- What is expected -
Here the job is to return only the lines of the material, exactly, from the first one to the line with "Тематический каталог (827, 219)".

- Provided material -
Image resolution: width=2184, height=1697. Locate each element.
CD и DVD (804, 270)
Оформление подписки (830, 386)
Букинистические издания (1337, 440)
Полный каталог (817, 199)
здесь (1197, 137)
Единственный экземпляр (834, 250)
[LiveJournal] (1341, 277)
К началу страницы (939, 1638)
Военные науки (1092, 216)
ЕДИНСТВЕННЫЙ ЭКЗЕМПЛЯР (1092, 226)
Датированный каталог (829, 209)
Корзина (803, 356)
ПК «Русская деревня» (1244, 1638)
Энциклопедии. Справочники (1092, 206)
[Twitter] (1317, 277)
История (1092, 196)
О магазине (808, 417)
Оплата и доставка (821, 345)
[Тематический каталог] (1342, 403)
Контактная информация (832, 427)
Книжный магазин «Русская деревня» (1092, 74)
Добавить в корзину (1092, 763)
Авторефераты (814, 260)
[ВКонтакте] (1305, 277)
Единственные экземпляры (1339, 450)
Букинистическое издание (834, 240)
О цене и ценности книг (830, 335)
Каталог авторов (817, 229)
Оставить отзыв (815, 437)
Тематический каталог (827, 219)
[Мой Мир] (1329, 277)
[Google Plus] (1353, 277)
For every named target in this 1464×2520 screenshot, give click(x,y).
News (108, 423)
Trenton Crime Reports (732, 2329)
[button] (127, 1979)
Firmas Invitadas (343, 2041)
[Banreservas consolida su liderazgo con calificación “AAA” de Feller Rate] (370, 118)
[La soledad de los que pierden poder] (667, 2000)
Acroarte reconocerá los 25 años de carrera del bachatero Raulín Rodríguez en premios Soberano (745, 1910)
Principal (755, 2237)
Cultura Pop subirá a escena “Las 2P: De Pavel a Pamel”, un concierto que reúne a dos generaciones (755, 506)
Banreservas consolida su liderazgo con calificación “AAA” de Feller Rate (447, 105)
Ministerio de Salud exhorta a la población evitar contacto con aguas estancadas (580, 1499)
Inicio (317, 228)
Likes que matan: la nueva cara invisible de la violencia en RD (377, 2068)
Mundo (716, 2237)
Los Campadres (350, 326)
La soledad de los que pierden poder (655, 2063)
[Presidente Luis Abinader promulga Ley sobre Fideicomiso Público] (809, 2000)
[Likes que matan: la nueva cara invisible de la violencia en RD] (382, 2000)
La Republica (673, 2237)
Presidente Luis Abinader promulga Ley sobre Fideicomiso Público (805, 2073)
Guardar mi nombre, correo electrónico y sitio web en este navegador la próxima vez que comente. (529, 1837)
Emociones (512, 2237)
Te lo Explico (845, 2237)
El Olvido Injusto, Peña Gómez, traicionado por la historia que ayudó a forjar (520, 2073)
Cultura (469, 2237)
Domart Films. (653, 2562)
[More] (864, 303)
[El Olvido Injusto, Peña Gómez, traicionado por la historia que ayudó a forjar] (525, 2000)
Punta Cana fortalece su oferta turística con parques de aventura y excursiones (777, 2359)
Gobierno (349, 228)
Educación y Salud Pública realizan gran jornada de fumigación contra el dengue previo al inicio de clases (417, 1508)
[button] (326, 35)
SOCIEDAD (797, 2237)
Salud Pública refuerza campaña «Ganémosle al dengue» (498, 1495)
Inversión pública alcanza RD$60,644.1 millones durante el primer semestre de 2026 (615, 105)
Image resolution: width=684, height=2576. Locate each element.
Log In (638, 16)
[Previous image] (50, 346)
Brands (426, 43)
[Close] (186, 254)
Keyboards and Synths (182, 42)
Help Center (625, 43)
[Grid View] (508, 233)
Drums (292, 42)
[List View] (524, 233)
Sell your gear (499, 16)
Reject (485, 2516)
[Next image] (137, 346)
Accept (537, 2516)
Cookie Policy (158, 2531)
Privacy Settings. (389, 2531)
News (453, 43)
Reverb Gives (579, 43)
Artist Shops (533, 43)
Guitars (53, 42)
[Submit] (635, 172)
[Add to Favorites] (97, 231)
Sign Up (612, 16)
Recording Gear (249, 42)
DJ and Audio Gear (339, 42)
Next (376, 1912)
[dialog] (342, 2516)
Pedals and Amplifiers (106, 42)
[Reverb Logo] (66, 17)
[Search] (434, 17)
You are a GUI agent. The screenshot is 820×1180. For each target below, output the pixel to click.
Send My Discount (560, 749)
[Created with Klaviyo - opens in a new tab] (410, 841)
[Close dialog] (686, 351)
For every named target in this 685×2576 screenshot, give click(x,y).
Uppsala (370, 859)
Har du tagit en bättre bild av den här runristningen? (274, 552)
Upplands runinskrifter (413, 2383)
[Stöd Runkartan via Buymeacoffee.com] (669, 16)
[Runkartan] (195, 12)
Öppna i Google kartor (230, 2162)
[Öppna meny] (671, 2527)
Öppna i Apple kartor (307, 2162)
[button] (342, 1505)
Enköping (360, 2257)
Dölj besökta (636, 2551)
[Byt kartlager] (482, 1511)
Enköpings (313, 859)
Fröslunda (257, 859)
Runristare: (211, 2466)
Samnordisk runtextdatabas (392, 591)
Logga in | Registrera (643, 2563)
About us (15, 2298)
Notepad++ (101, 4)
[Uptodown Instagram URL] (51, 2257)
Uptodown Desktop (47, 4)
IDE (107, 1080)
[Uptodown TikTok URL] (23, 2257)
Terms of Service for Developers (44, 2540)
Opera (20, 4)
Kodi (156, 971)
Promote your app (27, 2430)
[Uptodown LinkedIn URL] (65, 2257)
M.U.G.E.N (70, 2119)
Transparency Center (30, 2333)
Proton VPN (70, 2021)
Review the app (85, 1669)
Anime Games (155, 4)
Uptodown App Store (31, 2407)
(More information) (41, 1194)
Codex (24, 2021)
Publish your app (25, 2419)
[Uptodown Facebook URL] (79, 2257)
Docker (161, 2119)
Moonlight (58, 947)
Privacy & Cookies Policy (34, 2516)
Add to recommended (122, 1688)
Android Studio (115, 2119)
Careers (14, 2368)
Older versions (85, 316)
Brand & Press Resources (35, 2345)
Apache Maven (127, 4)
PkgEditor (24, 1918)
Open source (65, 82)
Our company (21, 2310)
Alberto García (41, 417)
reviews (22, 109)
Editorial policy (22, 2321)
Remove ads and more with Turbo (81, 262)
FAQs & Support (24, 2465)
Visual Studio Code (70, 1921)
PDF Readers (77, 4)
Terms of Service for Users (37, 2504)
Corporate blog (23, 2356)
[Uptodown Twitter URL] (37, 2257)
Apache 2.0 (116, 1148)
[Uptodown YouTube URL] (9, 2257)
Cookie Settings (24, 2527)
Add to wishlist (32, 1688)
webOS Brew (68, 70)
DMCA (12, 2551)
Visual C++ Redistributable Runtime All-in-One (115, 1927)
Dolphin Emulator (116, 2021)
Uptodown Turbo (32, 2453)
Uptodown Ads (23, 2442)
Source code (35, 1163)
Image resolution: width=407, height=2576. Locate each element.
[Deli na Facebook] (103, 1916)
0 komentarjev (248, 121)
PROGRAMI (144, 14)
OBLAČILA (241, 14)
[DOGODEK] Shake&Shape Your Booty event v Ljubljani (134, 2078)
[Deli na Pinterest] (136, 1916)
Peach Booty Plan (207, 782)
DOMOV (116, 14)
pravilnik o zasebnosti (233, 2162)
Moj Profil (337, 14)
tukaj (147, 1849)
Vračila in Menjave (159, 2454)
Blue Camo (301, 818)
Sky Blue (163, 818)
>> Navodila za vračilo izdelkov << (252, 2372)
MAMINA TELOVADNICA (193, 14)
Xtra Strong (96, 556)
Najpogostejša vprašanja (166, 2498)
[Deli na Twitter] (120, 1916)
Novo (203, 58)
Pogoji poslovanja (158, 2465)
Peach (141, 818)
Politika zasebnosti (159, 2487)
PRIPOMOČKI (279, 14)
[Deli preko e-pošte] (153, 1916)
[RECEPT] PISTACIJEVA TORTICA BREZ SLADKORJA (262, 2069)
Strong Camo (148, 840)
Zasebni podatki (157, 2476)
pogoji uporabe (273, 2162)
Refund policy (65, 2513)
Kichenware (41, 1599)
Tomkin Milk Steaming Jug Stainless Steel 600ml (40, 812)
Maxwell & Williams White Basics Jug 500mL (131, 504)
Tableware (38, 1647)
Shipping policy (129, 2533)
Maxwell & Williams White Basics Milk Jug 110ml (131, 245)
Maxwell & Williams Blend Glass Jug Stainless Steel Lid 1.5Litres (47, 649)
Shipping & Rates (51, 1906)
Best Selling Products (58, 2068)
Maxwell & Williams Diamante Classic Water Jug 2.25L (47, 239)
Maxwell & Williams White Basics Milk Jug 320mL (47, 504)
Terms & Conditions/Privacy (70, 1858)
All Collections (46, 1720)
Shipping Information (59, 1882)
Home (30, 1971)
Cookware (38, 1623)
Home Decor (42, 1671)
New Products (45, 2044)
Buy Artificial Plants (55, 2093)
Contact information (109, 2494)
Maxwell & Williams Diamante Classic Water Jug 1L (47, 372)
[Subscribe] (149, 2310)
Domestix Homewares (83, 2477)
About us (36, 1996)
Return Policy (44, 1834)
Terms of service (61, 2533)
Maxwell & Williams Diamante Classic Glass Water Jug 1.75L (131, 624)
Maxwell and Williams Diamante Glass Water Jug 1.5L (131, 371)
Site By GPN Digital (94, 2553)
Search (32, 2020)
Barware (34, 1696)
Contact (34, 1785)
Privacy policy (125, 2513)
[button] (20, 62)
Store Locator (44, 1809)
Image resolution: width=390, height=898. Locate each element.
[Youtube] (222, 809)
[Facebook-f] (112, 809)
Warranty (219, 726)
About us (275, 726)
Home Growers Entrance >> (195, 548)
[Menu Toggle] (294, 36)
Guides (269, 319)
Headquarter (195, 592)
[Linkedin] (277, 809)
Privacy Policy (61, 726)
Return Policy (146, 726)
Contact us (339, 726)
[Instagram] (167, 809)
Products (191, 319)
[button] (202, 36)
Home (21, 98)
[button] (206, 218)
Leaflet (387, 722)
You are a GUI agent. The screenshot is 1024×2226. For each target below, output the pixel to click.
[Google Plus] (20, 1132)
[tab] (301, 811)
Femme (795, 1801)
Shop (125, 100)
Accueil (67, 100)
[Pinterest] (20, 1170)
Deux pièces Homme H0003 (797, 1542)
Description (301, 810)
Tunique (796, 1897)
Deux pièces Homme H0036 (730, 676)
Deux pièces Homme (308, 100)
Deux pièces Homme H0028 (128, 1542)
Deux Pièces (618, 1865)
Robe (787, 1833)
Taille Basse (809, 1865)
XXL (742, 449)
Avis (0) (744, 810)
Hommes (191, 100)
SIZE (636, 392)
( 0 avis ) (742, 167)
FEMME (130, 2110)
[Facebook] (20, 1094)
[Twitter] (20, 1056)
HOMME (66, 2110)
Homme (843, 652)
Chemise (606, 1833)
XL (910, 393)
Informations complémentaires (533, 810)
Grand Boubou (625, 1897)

- Answer box -
Image resolution: width=2184, height=1697. Locate each element.
CD и DVD (804, 270)
Оформление подписки (830, 386)
Букинистические издания (1337, 440)
Полный каталог (817, 199)
здесь (1197, 137)
Единственный экземпляр (834, 250)
[LiveJournal] (1341, 277)
К началу страницы (939, 1638)
Военные науки (1092, 216)
ЕДИНСТВЕННЫЙ ЭКЗЕМПЛЯР (1092, 226)
Датированный каталог (829, 209)
Корзина (803, 356)
ПК «Русская деревня» (1244, 1638)
Энциклопедии. Справочники (1092, 206)
[Twitter] (1317, 277)
История (1092, 196)
О магазине (808, 417)
Оплата и доставка (821, 345)
[Тематический каталог] (1342, 403)
Контактная информация (832, 427)
Книжный магазин «Русская деревня» (1092, 74)
Добавить в корзину (1092, 763)
Авторефераты (814, 260)
[ВКонтакте] (1305, 277)
Единственные экземпляры (1339, 450)
Букинистическое издание (834, 240)
О цене и ценности книг (830, 335)
Каталог авторов (817, 229)
Оставить отзыв (815, 437)
Тематический каталог (827, 219)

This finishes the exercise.